> GIVEN DATA:
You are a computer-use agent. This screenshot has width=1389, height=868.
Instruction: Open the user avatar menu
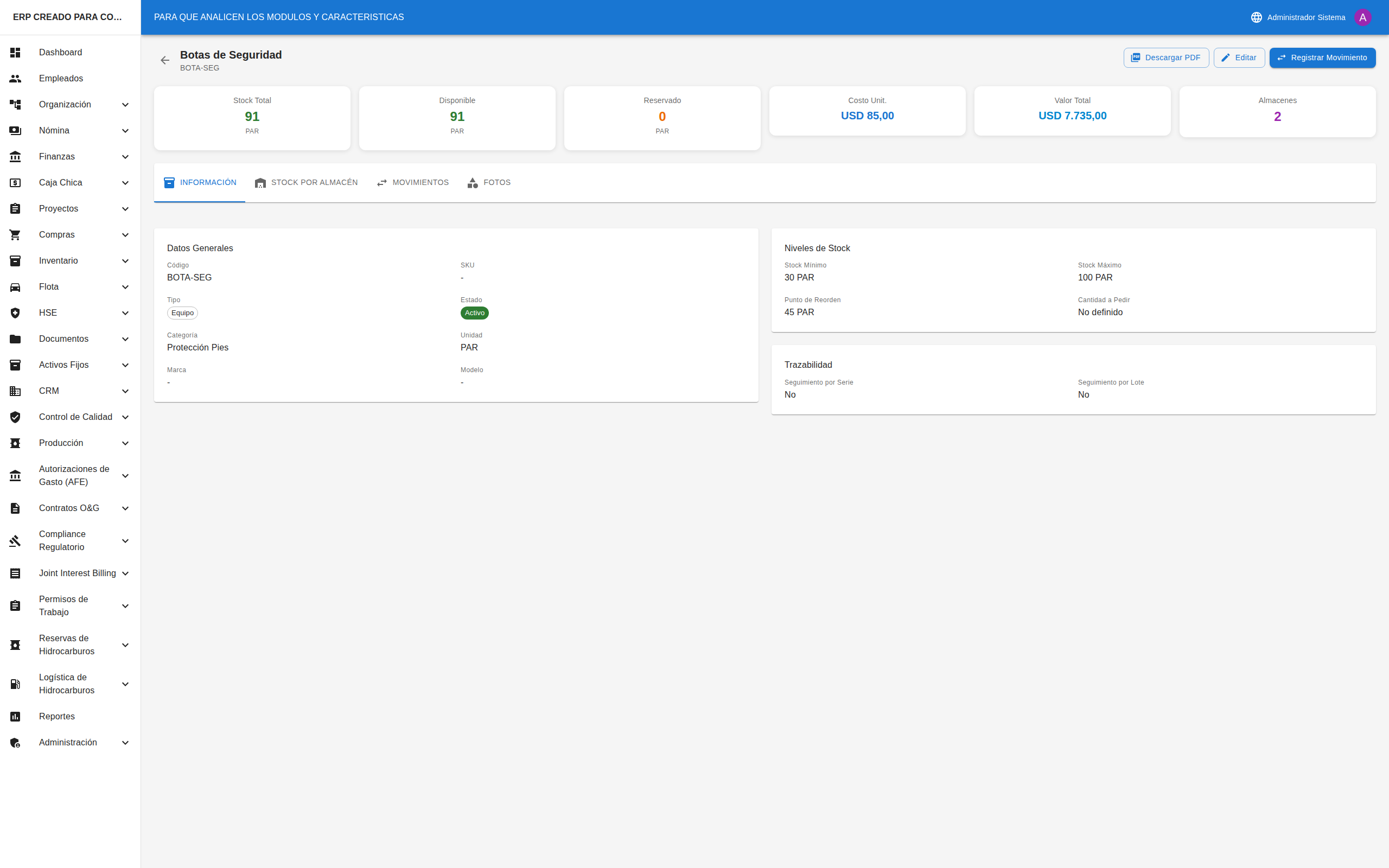pos(1362,17)
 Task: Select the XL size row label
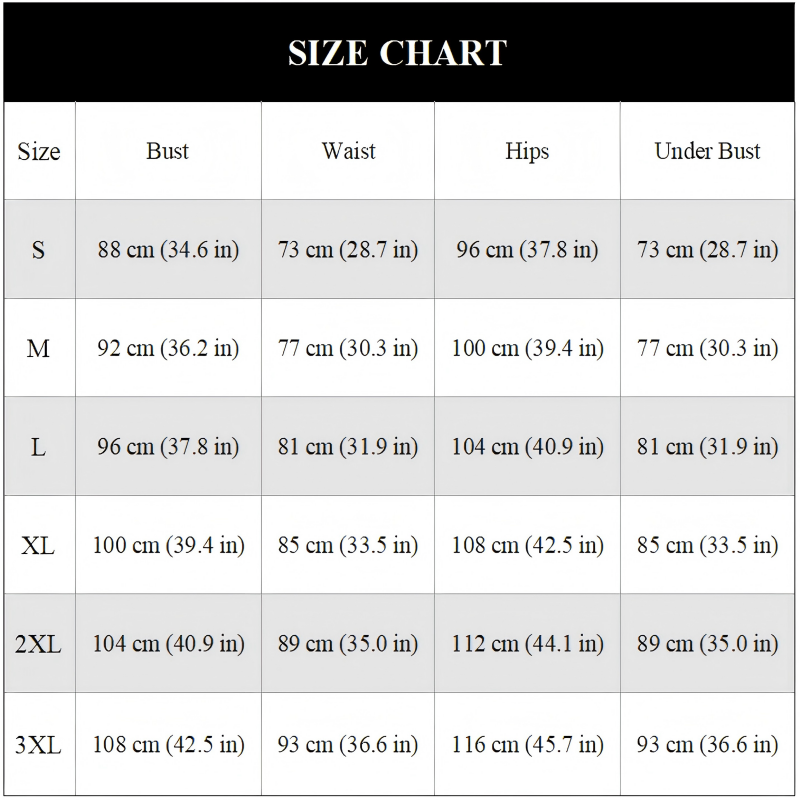click(x=38, y=546)
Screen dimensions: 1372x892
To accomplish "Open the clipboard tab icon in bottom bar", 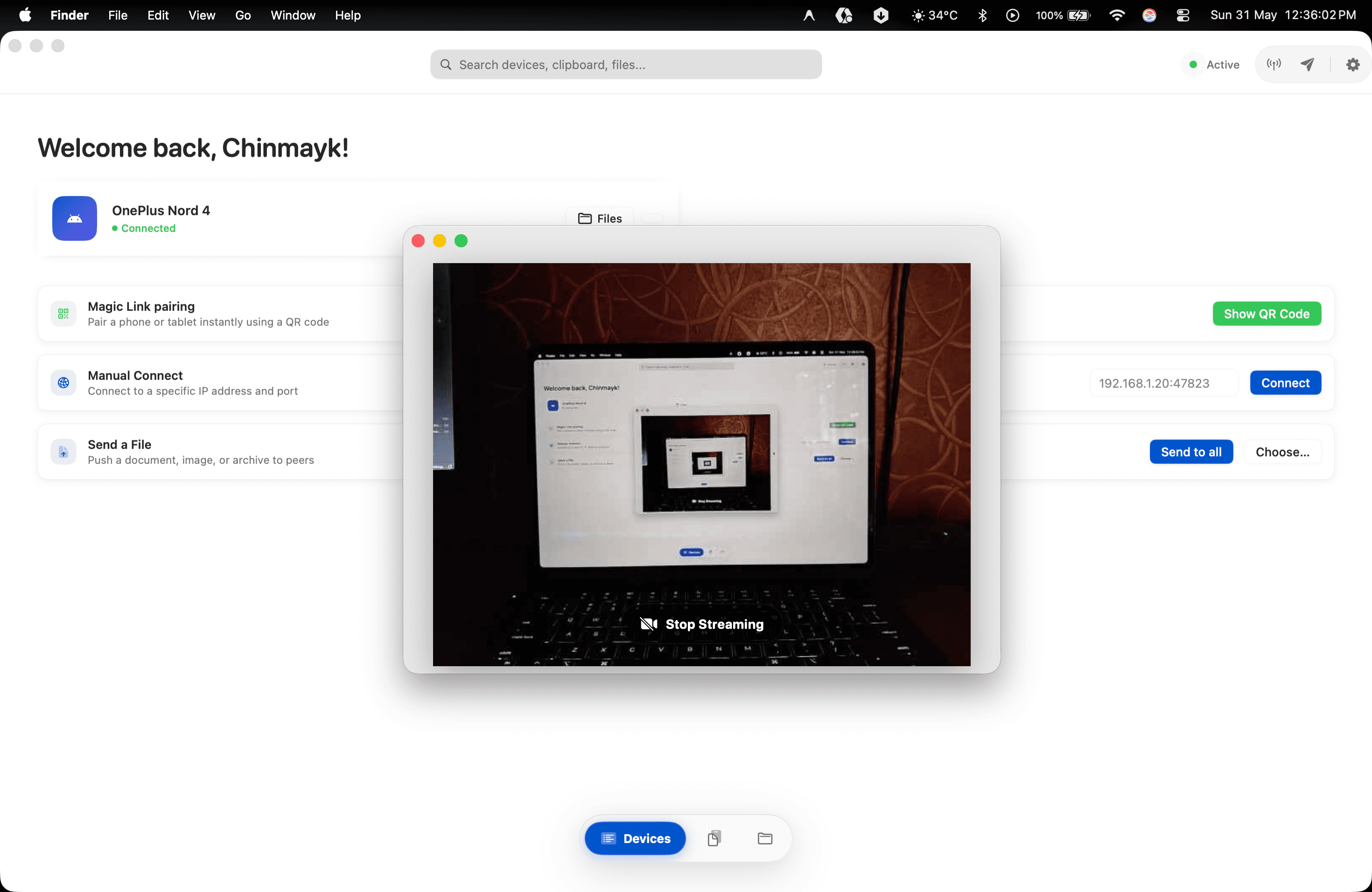I will click(714, 838).
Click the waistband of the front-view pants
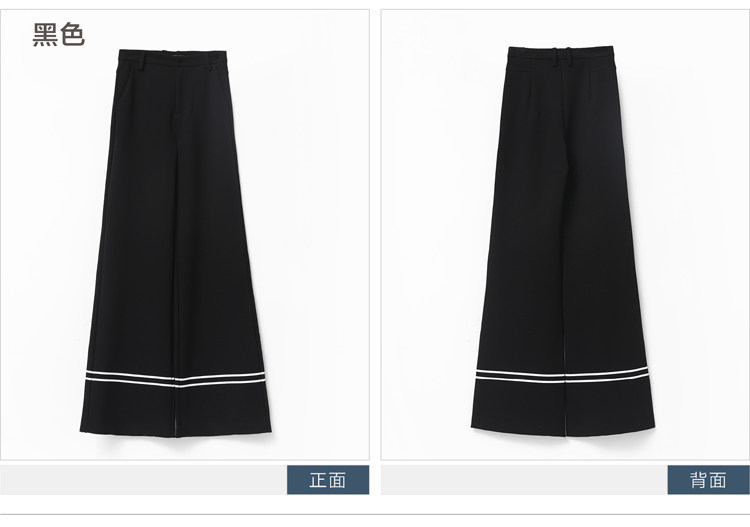 coord(172,58)
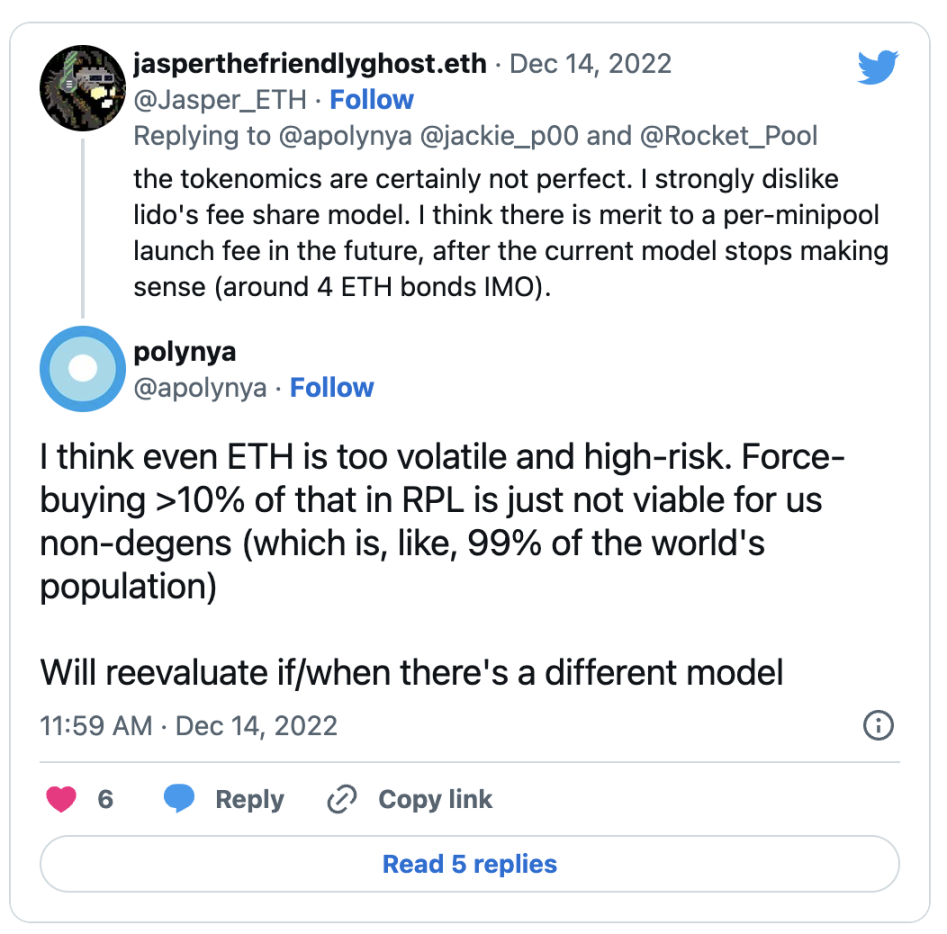The width and height of the screenshot is (947, 934).
Task: Like the tweet with heart icon
Action: click(62, 799)
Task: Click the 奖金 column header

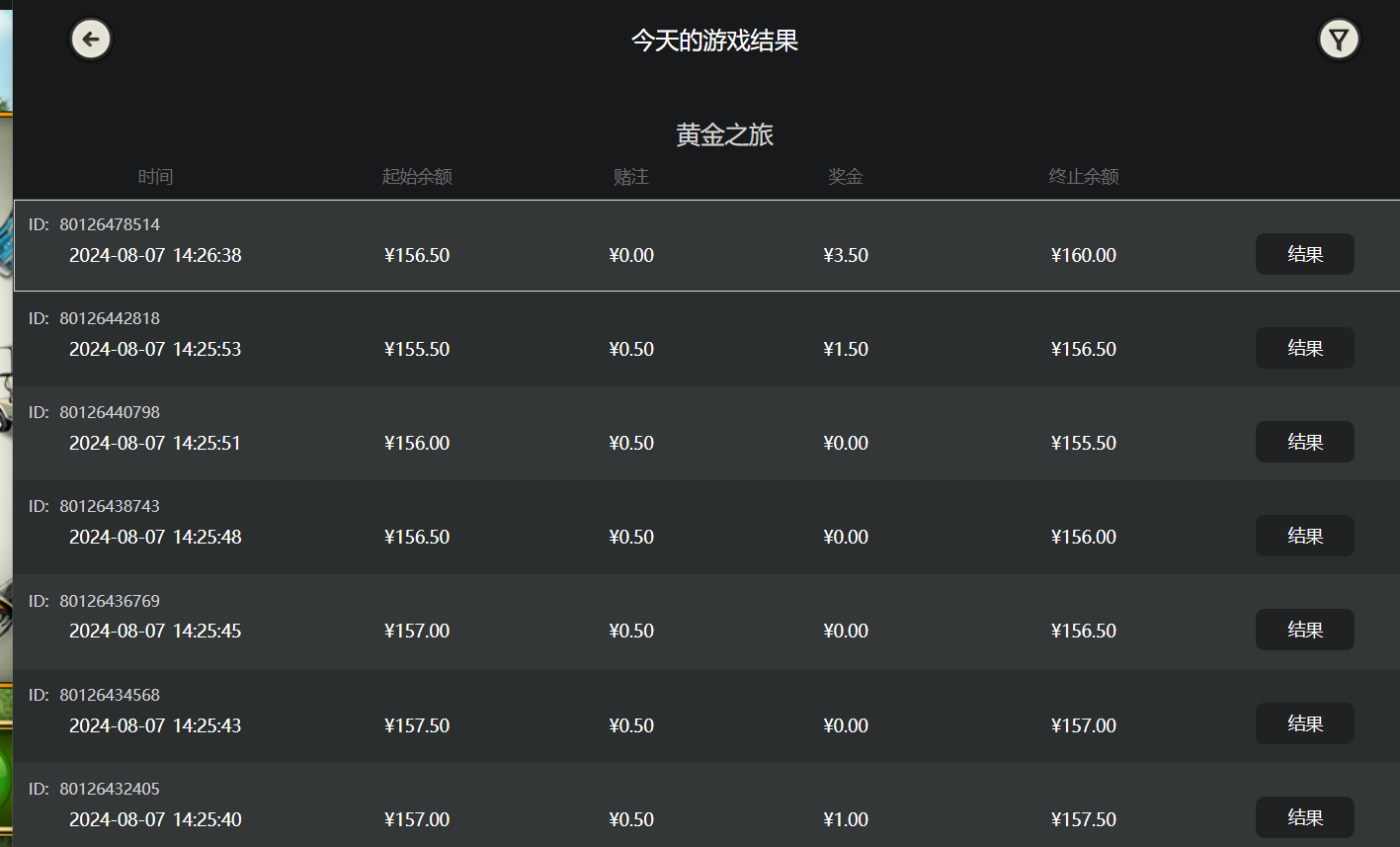Action: pyautogui.click(x=846, y=177)
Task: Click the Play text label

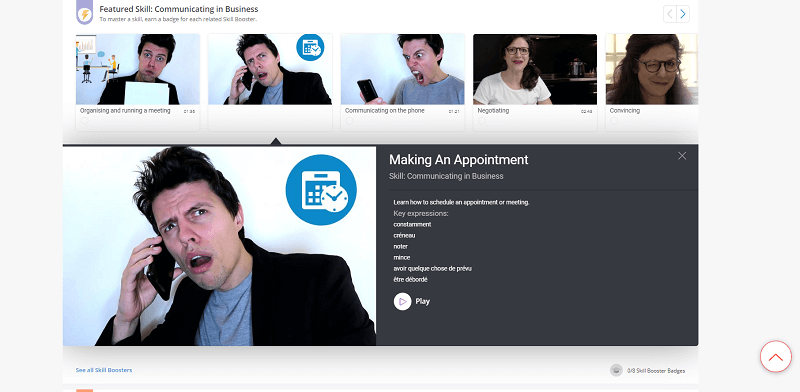Action: tap(422, 301)
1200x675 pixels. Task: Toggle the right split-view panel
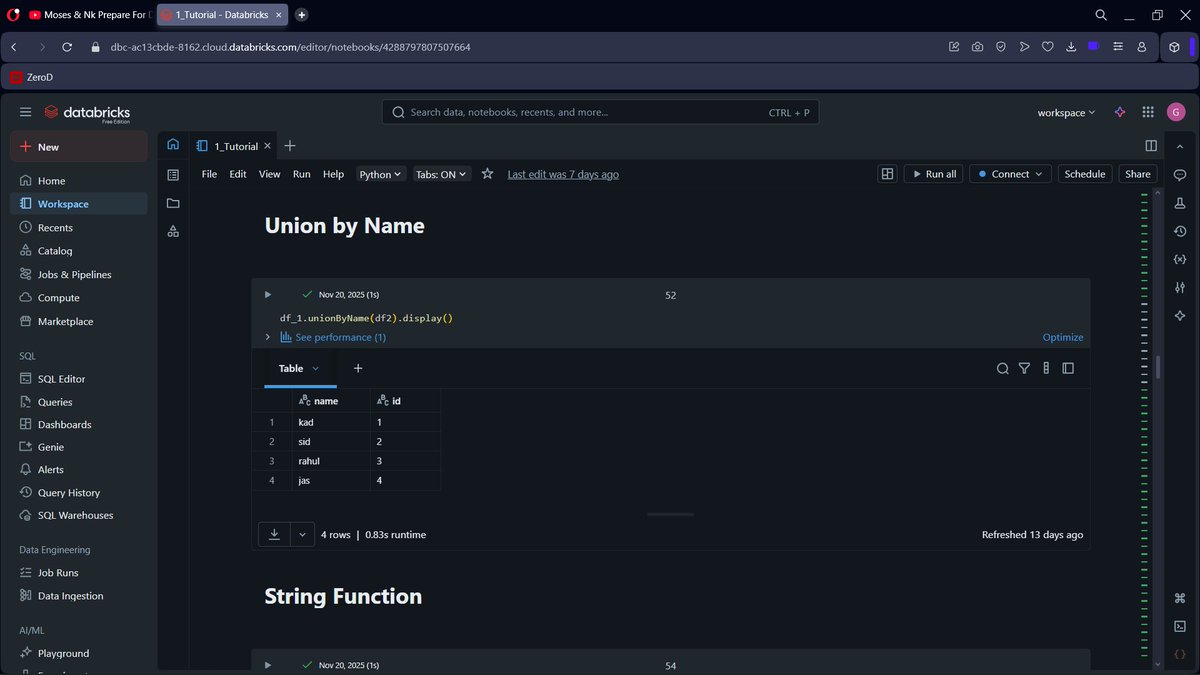[1151, 145]
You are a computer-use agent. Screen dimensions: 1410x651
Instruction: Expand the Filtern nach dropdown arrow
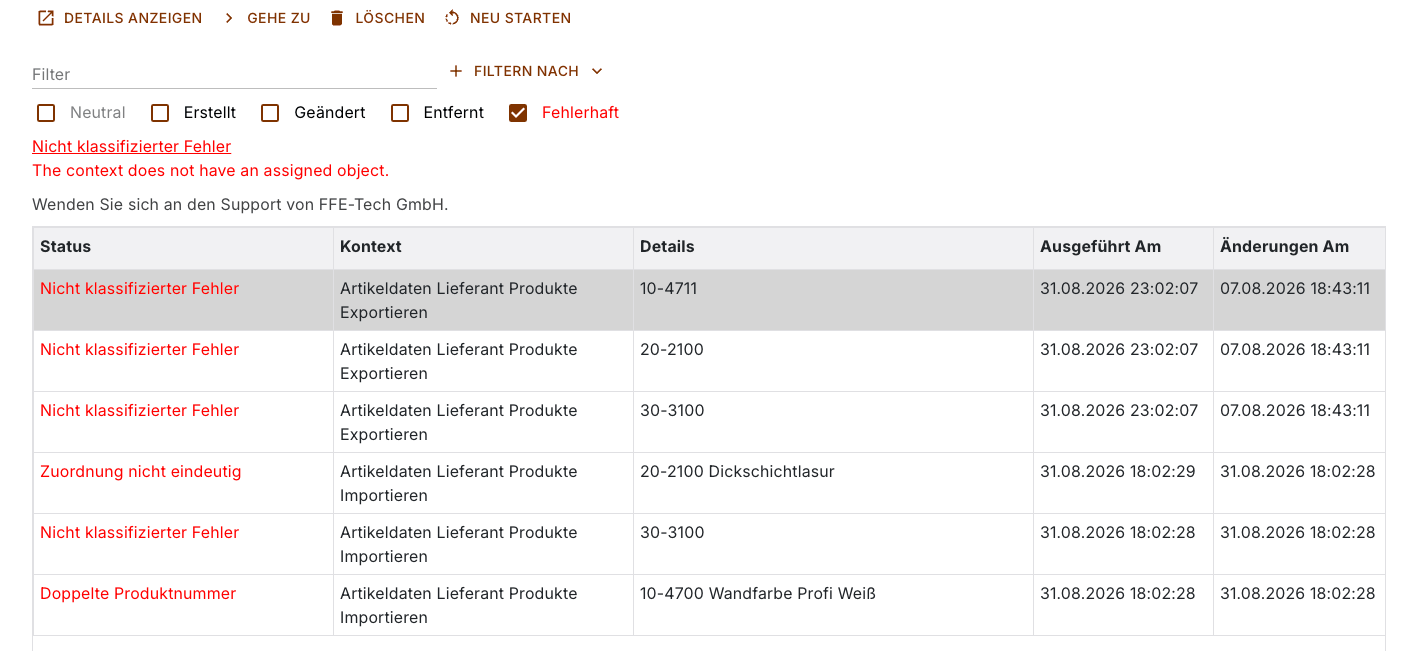click(x=597, y=71)
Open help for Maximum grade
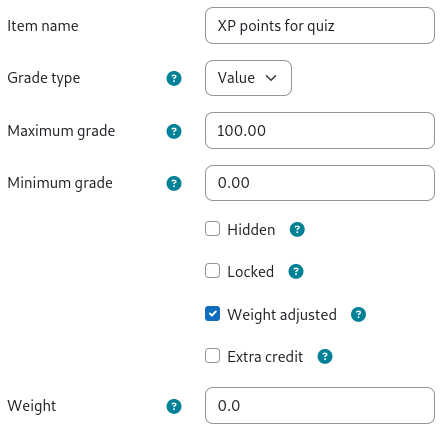Image resolution: width=443 pixels, height=432 pixels. pos(174,131)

> EXERCISE: Collect every line in the entries above that contains the string "Task".

> FULL RESPONSE:
 Task: Select the XL size row label
Task: Like the tweet with heart icon
Task: Click the 奖金 column header
Task: Click the Play text label
1200x675 pixels. Task: Toggle the right split-view panel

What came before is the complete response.